§ **PROBLEM TO SOLVE**
Take the line that has "Open the Worldpay provider link" in it and every line after it to the end of the entries, and reproduce them exactly.

§ **INFORMATION**
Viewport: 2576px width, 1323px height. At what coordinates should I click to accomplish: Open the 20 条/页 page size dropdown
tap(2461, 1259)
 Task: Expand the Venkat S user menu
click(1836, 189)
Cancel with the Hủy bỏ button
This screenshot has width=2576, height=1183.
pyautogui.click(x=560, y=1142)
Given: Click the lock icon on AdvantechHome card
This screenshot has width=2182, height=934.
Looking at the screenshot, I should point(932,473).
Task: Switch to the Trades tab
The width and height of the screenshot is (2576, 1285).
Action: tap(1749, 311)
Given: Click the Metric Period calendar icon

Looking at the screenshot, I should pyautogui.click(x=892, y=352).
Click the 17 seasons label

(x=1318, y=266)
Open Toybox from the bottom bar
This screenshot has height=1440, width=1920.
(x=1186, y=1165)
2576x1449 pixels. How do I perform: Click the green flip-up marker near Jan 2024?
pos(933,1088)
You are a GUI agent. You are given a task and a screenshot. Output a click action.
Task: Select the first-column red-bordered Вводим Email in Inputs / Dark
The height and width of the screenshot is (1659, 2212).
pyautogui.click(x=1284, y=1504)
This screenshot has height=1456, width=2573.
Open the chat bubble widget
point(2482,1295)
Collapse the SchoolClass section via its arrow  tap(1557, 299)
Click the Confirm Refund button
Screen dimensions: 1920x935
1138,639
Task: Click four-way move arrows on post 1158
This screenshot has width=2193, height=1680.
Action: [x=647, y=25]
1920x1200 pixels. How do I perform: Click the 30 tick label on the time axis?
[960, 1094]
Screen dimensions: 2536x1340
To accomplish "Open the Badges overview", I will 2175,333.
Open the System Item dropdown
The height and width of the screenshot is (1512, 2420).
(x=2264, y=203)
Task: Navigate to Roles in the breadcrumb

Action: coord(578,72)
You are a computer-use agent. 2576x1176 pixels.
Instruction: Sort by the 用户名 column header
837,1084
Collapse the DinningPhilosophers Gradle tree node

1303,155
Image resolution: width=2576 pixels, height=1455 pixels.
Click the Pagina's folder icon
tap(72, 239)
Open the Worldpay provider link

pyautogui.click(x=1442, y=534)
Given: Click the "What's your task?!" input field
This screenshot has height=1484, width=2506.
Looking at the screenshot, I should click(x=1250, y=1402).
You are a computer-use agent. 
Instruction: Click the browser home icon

§ **RESPONSE**
Open the Worldpay provider link

pyautogui.click(x=1442, y=534)
Given: Click the "What's your task?!" input field
This screenshot has height=1484, width=2506.
Looking at the screenshot, I should click(x=1250, y=1402).
You are a computer-use agent. 
Instruction: Click the browser home icon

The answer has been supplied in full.